EnergyNest is supplying one of oil & gas major Eni's industrial decarbonization projects with a full thermal battery solution. The project, located in Eni's Gela (Sicily) production site, has the objective of integrating renewables in the industrial process, in particular for the production of steam. A full thermal battery will be connected to a concentrating solar power (CSP) system based on Eni's proprietary technology and combined with a micro-turbine for electricity production.
The system, in hybrid configuration with the plant, will generate continuous renewable steam during the day and over several hours at night which will partly displace steam generated with standard fossil fuel systems, and electricity, contributing to lower the plant's carbon footprint. The system will be fully operational by the second half of 2020 and will allow savings of 60 Ton/year of CO2.
Eni's decarbonization efforts are addressing the dual challenge of satisfying increasing energy needs, while reducing emissions in line with the Paris Agreement goals. Reducing fossil fuel consumption across its oil treatment and refinery assets is an elementary contributor to Eni's objective of reaching net zero emissions in its upstream business until 2030.
According to the announcement, breakthrough technologies like EnergyNest's thermal battery will substantially reduce carbon emissions and improve energy efficiency. The team of EnergyNest is proud to accompany Eni in its mission to be a global decarbonization leader.

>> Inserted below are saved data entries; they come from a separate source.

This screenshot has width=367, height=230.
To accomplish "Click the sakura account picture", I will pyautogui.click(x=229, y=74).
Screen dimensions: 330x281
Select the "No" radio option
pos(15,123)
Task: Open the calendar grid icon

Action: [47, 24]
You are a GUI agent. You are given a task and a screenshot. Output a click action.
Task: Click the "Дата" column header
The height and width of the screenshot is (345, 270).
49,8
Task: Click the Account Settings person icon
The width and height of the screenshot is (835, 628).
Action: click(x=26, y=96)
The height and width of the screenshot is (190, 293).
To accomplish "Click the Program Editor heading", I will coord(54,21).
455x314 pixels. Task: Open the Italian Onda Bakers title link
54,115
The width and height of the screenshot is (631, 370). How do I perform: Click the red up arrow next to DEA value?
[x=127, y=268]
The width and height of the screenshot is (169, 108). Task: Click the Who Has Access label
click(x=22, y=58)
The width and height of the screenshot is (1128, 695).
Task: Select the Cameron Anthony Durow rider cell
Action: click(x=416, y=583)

The EnergyNest thermal battery system
The key components of the EnergyNest thermal battery include a high-performance type of concrete-like storage material, and steel; the main constituents for the storage material and the steel can be sourced globally. The system simplicity and use of low-cost materials results in very low CAPEX as well as nearly negligible OPEX throughout the lifetime of the thermal battery. Typical life time is minimum 30 years and more likely over 50 years.
Multiple elements are combined in a thermal battery module, which form the basic units that make up the thermal battery system. The modules are designed for easy transportation, on-site assembly and the majority of piping works to be prefabricated and pressure tested before installation.

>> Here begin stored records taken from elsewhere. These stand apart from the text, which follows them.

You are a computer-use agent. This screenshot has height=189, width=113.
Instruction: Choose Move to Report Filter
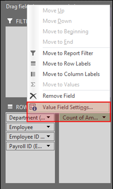(x=68, y=53)

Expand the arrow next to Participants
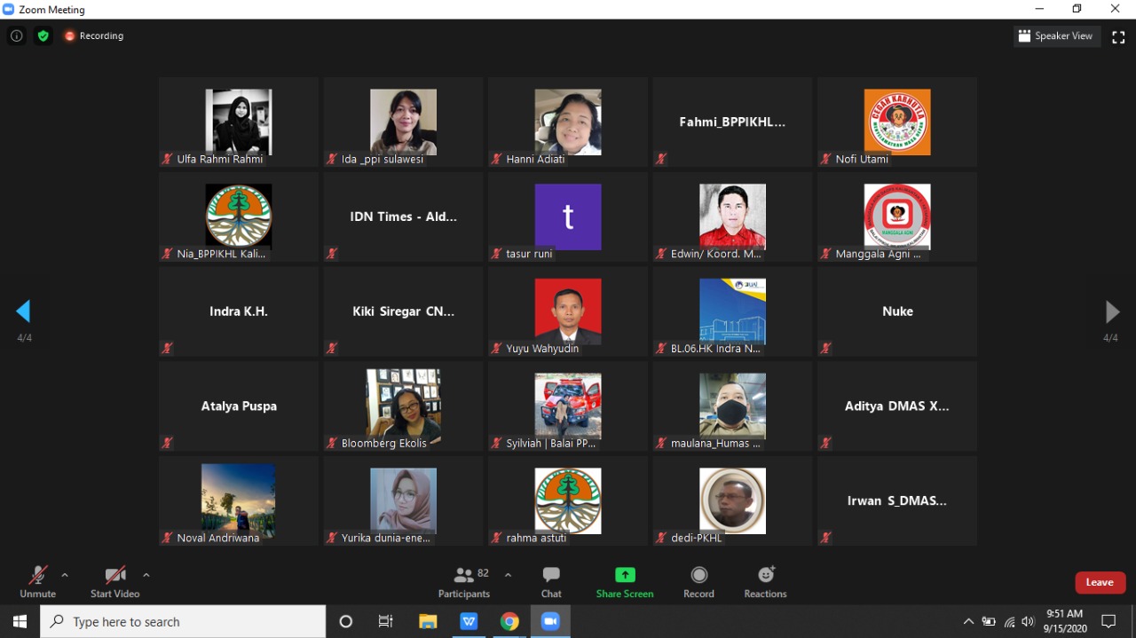508,575
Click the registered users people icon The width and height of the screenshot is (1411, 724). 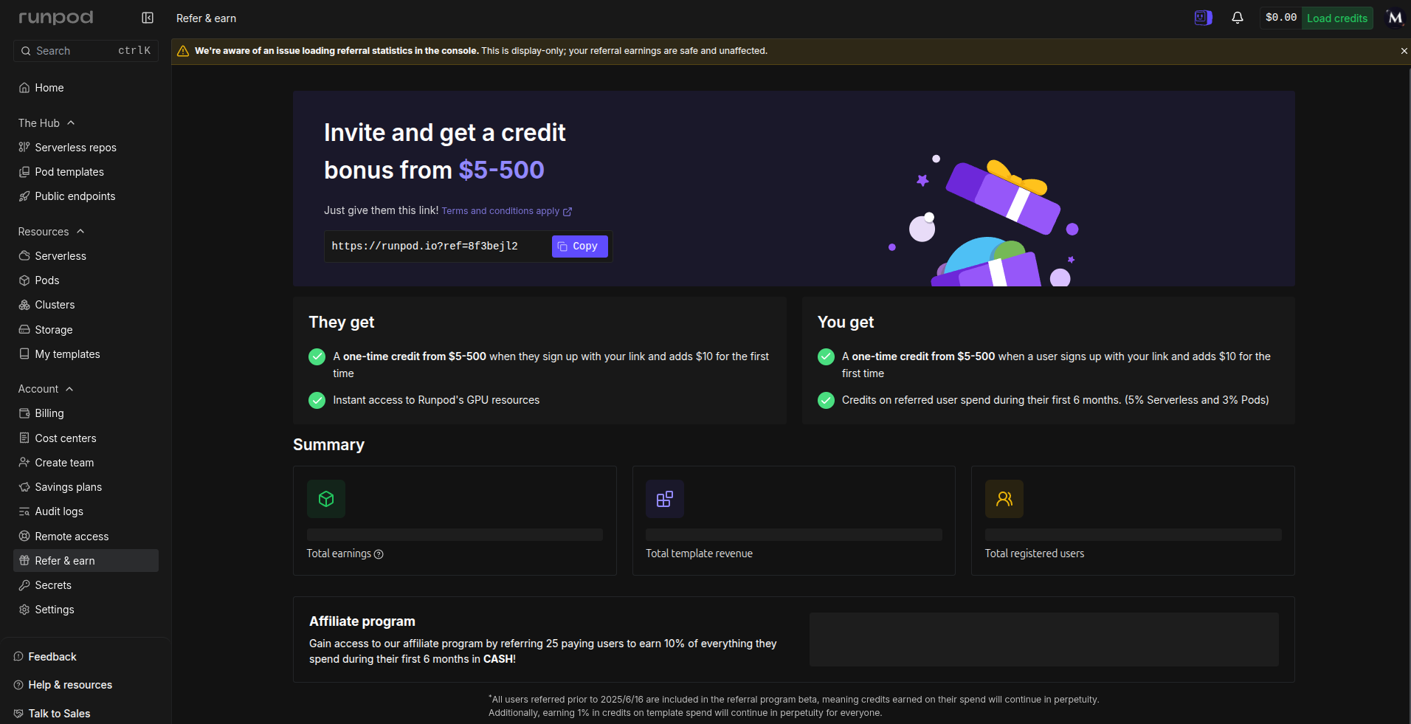tap(1004, 499)
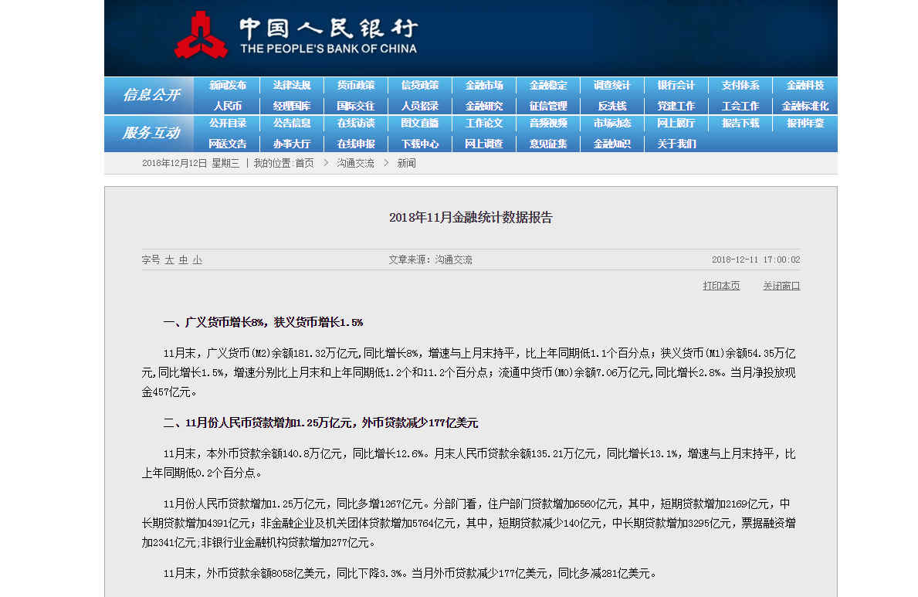
Task: Click the 关闭窗口 close window link
Action: tap(781, 286)
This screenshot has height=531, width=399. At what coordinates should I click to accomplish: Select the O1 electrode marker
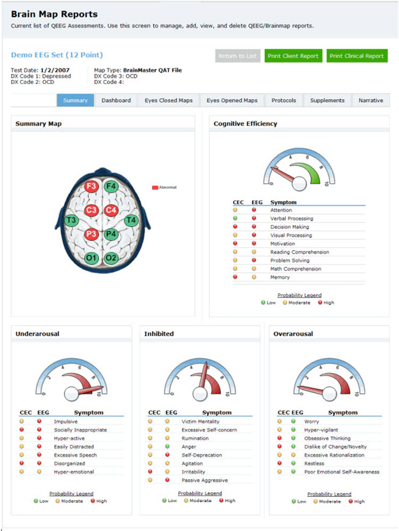(x=92, y=258)
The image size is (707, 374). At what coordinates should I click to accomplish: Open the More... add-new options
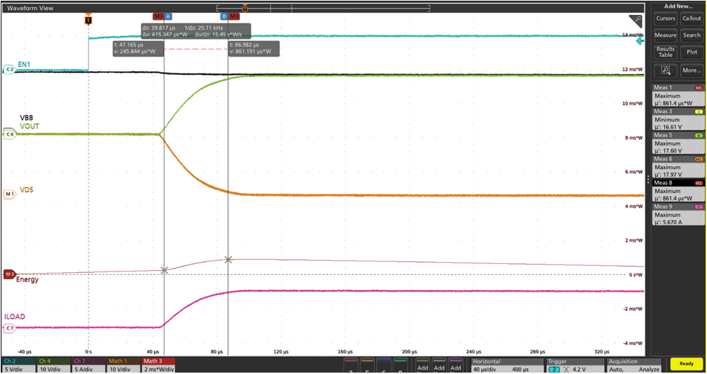691,70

Energy in form of heat at high temperature is transferred to the thermal battery using a heat transfer fluid (HTF) inside pipes cast into the thermal battery elements. There is no direct contact between the heat transfer fluid and storage material, and the thermal elements with steel piping are compatible with common HTFs such as thermal oil, water/steam or compressed gas etc., which enable straightforward integration within a wide range of applications.
The unique design enables EnergyNest to construct very compact energy storage systems with high energy density, small footprint, and very low energy losses while capacities may range from MWhth to GWhth.